Over half of all audit related claims arise out of improper inventory valuation. Professional judgment involving CPAs and auditors is a significant factor is valuing inventory and other assets. Practitioners who lack experience with a client's specific industry are more likely to make mistakes valuing partially completed products and projects, raw materials and intangible assets, such as, goodwill or R&D. Errors valuing obsolete inventory also are quite common. Most times the auditors rely on management representations and fail to verify the accuracy of them.
A Florida CPA firm issued unqualified audit reports for five years to a client whose asset-based lending agreement was secured by unsold and pre-sold inventory. Comments in the paperwork indicated that the auditor had ongoing concerns about inventory being obsolete and late booking of returns. At the end of the fifth year, the client's lender initiated foreclosure proceedings to liquidate the business' assets when it no longer could service its debt.
After recovering about one-third of the outstanding debt in liquidation, the lender sued the directors, the officers, and the CPA firm. The lender alleged that the third year financial statements were materially misstated, causing it to further extend the line of credit, despite the fact that the client was in violation of the loan covenants. The auditor in his deposition stated that the inventory was overstated for all five years and returns were improperly booked. The client's inventory control system did not track unit costs or date of purchase, which the auditor failed to disclose as an internal control weakness in either management letters or audit reports. The CPA was responsible for 15 percent of the damages.
Failure to include appropriate disclosures on the face of the financial statements or in the footnotes is another type of audit claim. Almost 13 percent of audit claims in Florida alleged that this was the principal error leading to a loss. In most cases, the dispute concerned classification and disclosure of the nature of a security that a client held, such as derivatives or loans to related parties. An auditor has explicit duties in auditing investments. It is difficult for CPAs to defend such claims, especially when the investments are material to the financial statements.
A Florida CPA firm audited the annual financial statements of a government entity. The client had made substantial investments in derivatives, which eventually led to significant portfolio losses. The client sued the audit firm, alleging it had failed to sufficiently describe the nature of the investments in the footnotes. The suit also argued the firm knew of the risks associated with these types of investments and that the client was relying on the income stream to fund ongoing operations. Despite this, the CPA firm failed to alert the entity's governing board of the risks.
The investigation indicated that the footnotes did not sufficiently describe the securities. The client's governing board had directed the auditor to work though the entity's financial manager and in-house counsel, both whom lacked any expertise on derivatives. Although the auditor identified the risks of derivatives to these parties, this information did not reach the governing board.

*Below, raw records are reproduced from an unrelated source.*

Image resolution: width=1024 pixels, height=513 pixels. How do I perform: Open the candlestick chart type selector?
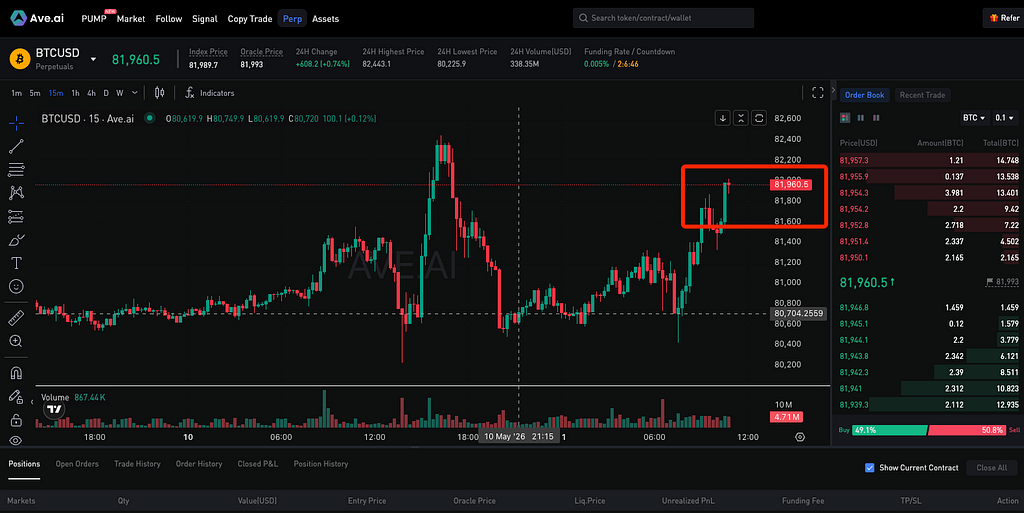tap(159, 93)
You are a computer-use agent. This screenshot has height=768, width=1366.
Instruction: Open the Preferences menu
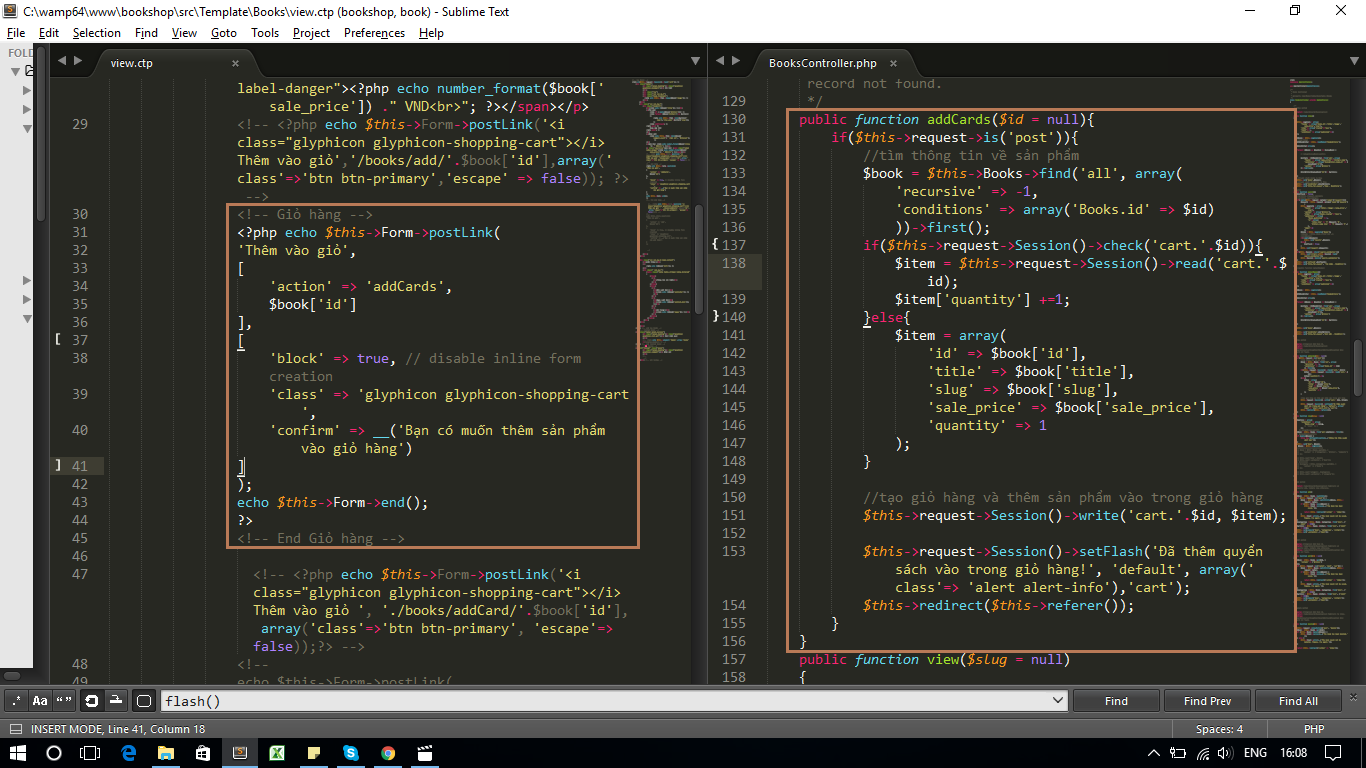point(374,33)
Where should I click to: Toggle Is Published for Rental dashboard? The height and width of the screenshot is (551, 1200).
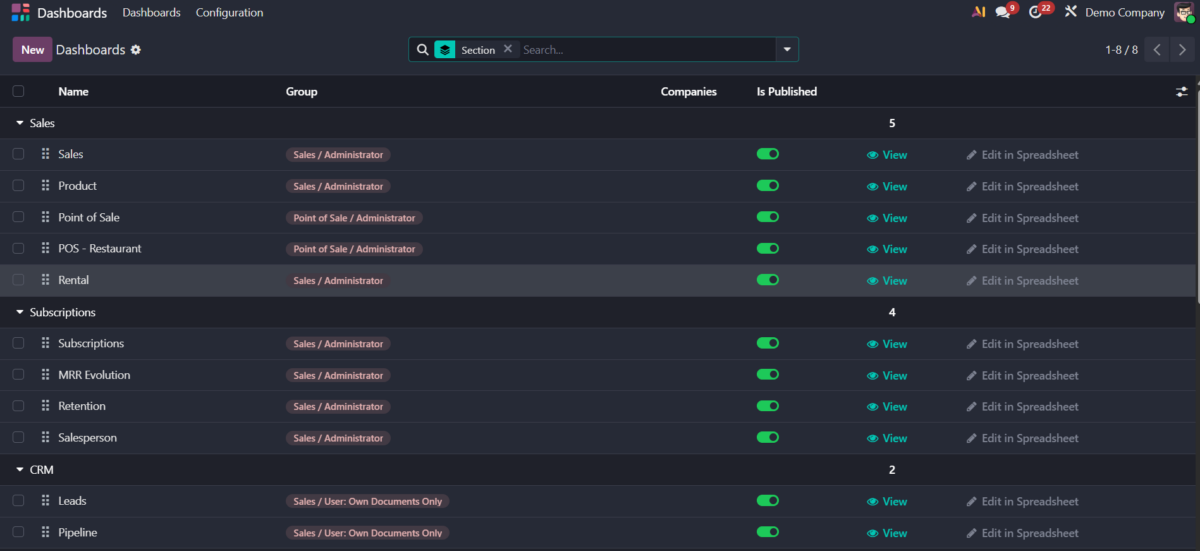(x=767, y=280)
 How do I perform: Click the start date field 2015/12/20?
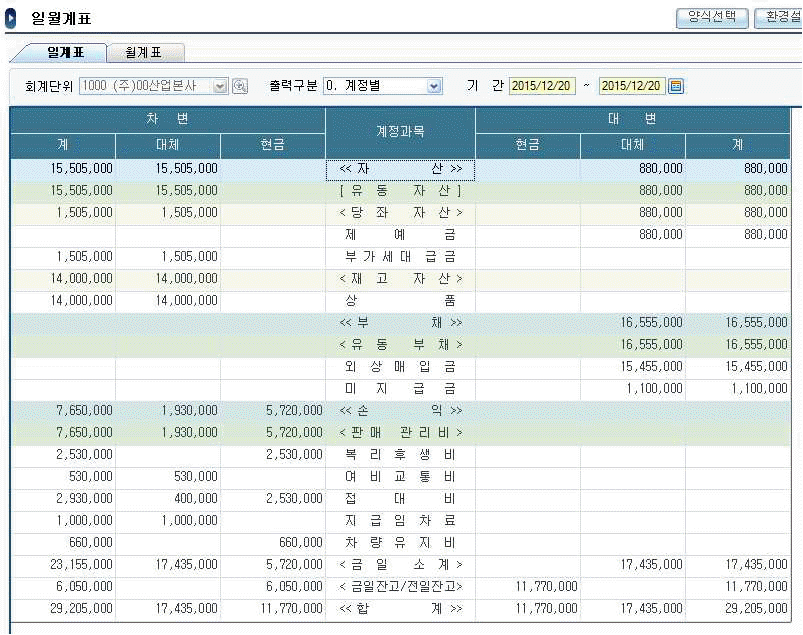(x=542, y=86)
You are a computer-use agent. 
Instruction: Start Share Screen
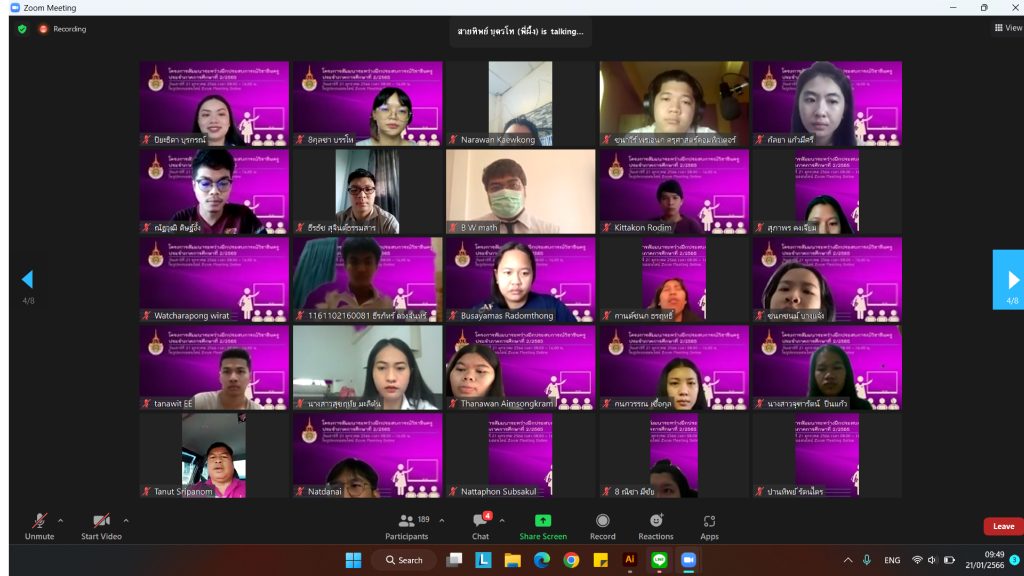[x=543, y=526]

CPAs issued engagement letters in approximately 85 percent of all audit engagements resulting in claims. In cases where the CPA had no engagement letter, the client typically was a closely held business, an employee benefit plan, or a non profit organization. Engagement letters describe the scope of service to the client and when service begins. For example, audit claims by lenders sometimes allege that their bank would not have extended the line of credit if the auditors had issued their report in a timely manner. In this case, the CPA firm uses the engagement letter to establish when audit work began and the scope of their services. For the 85 percent of audit claims that had engagement letters, one-third were not signed.